Clusters¶
Flambé supports running remote Runnables
where jobs can be distributed across a cluster of workers.
Overall remote architecture¶
Flambé will create the following cluster when running a Cluster
:
Orchestrator
The Orchestrator is the main machine in the cluster. The Orchestrator might host websites, run docker containers, etc. It can also collect artifacts like checkpoints or logs.
Attention
This machine doesn’t need to contain a GPU as it does not perform heavy computations.
Factories
The factories are instances that are capable of doing heavy computational work and likely need to have GPU resources
(for example, if you’re running an Experiment
with PyTorch and CUDA).
Important
Orchestrator and Factories have private SSH connection with a pair of keys that are create and
distributed specially for the specific Cluster
. More information about this
here.
Launching a cluster¶
Cluster
is a special type of Runnable
implementation that handles clusters of machines (e.g. AWS instances) that are capable
of running distributed jobs.
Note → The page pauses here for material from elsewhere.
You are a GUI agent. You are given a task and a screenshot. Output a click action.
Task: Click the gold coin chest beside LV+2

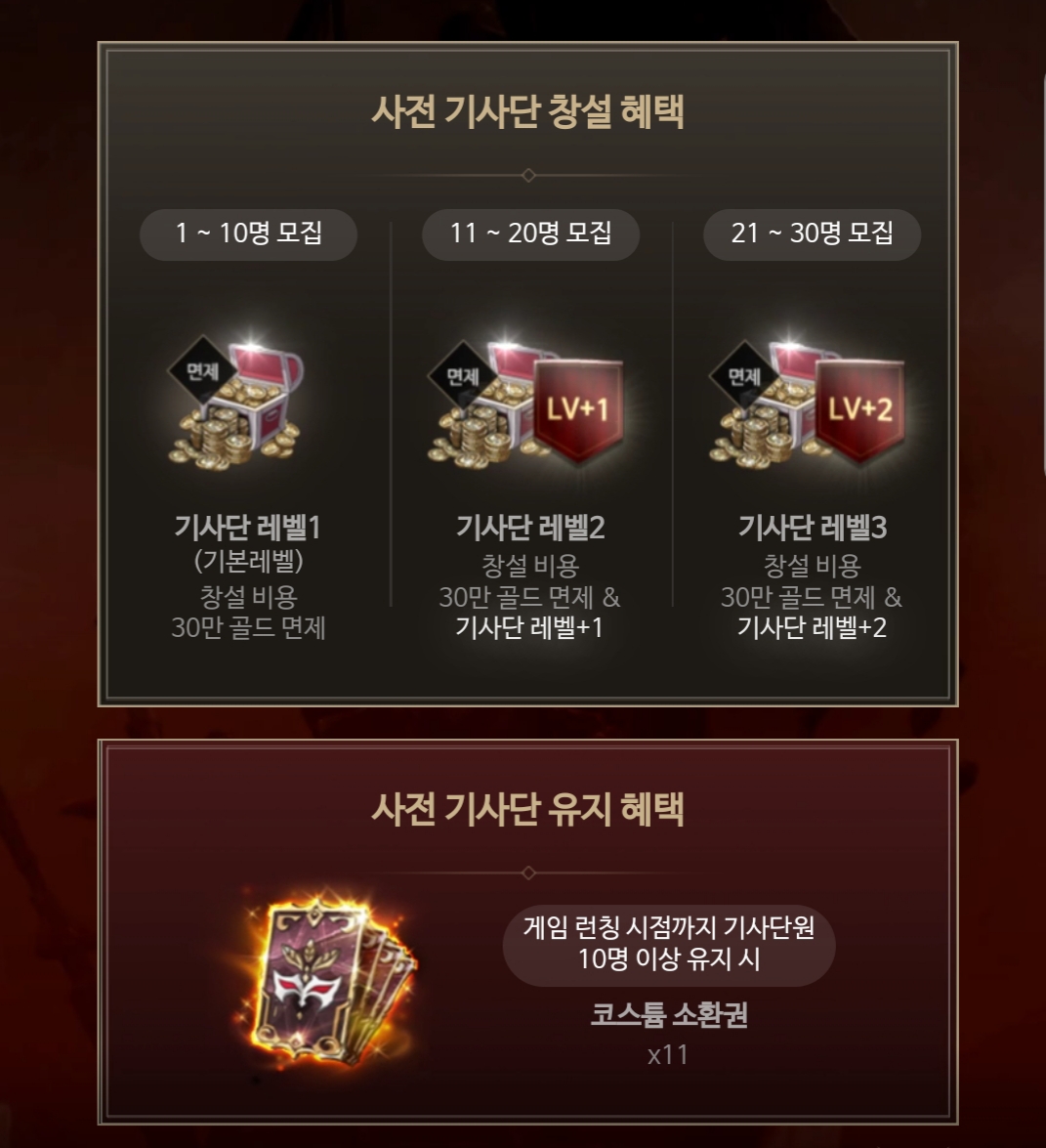pos(765,410)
As with any Runnable
, you can run a cluster by executing
flambé with the YAML config as an argument:
flambe cluster.yaml
Attention
Cluster
is an abstract class because it depends on the cloud service provider, so users
will need to use one of the provided implementations or create a custom one by overriding the abstract methods.
Important
We currently provide a full cluster implementation for AWS; see Using AWS
Setting the cluster up¶
All implementations of Cluster
support setting setup_cmds
,
which are a list of bash
commands that will run on all instances after creating the cluster:
!XXXCluster
name: my_cluster
...
setup_cmds:
- sshfs user@host:/path/to/remote /path/to/local/mount/point # Mount a remote filesystem
- pip config set index_url https://my-custom-pypi.com # Configure PyPI
Note that all commands will run sequentially in all the hosts of the cluster.
Tip
This could be useful for mounting volumes, configuring tools or install binaries.
Attention
If you need more complex setup you can also create your own base images for the hosts.
AWSCluster
supports specifying AMIs
for both the Orchestrator and factories.
Submitting Jobs to a Cluster¶
A cluster is able to run any ClusterRunnable
implementation, for example Experiment
(more information ` in Cluster Runnables).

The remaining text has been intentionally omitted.